Stored records
<<<<

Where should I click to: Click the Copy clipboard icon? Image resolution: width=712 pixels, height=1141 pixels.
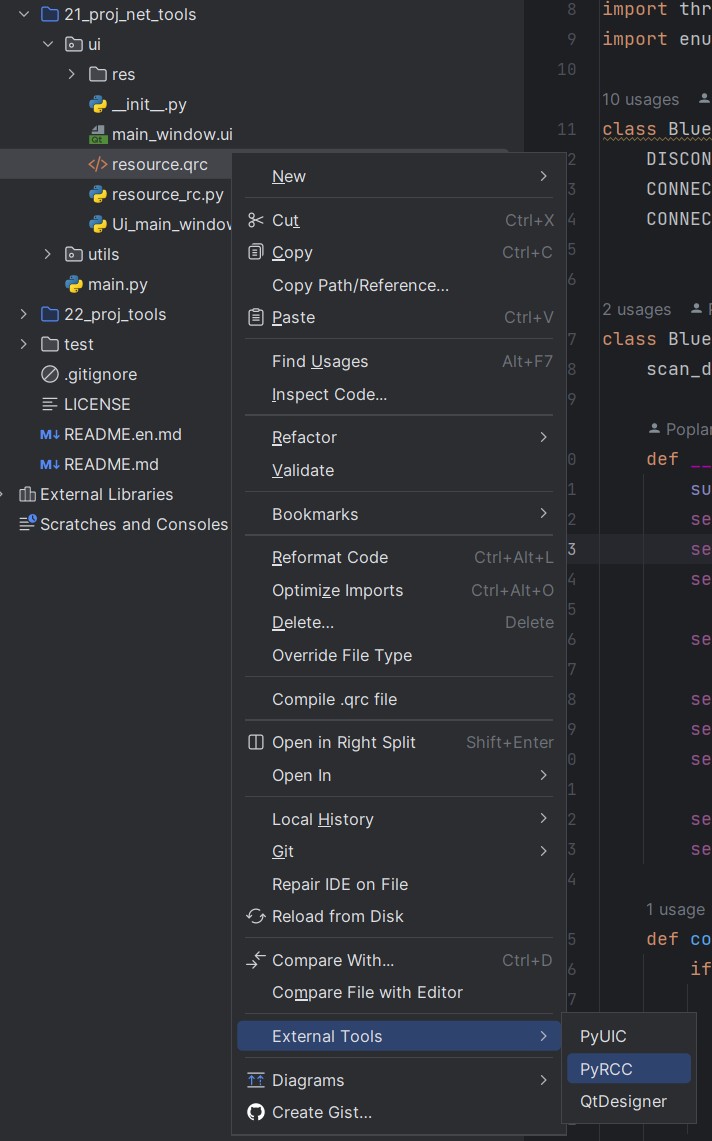pyautogui.click(x=256, y=253)
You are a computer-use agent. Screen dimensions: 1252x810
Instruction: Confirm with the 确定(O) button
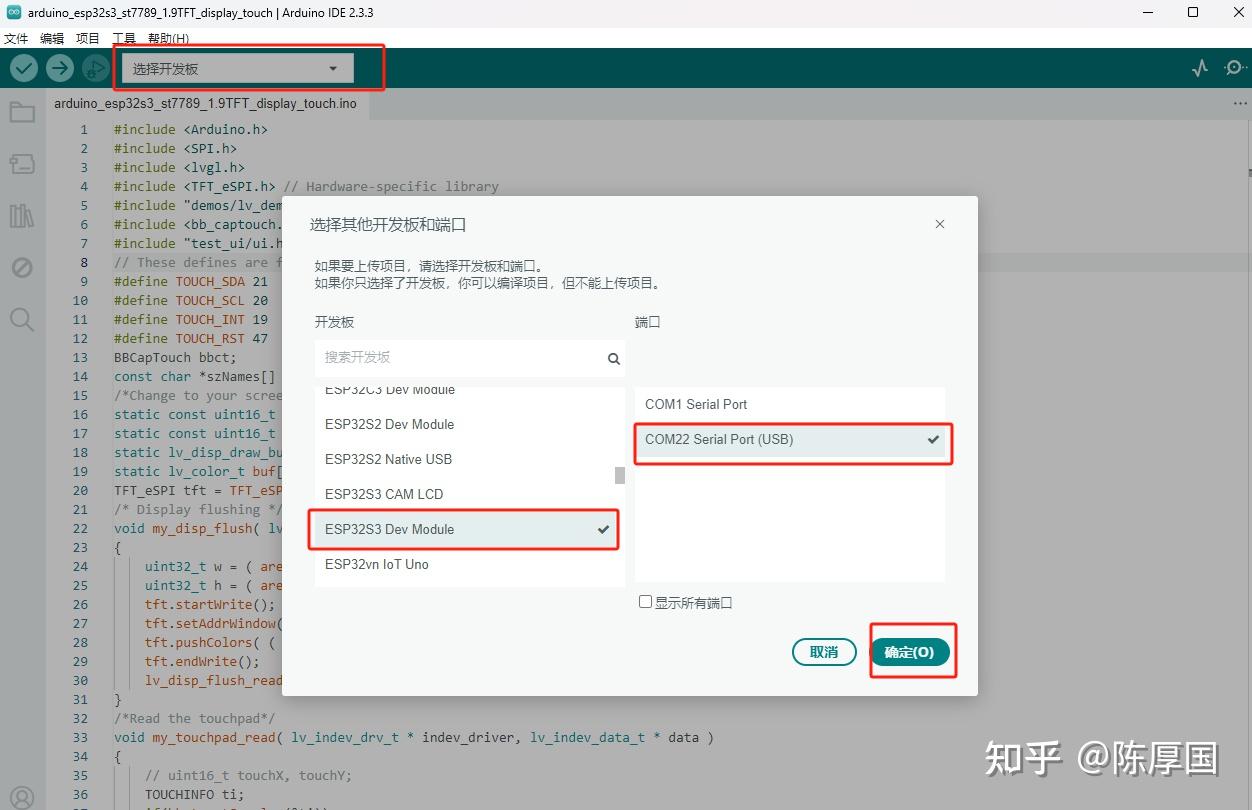[911, 651]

>>>>

■ **TASK DETAILS**
Leave out the pictures and output the rest of the records exactly.

■ **EXERCISE RESPONSE**
Where should I click to: Click the Copy clipboard icon? Image resolution: width=712 pixels, height=1141 pixels.
pyautogui.click(x=256, y=253)
You are a computer-use agent. Screen dimensions: 1252x810
Instruction: Confirm with the 确定(O) button
[911, 651]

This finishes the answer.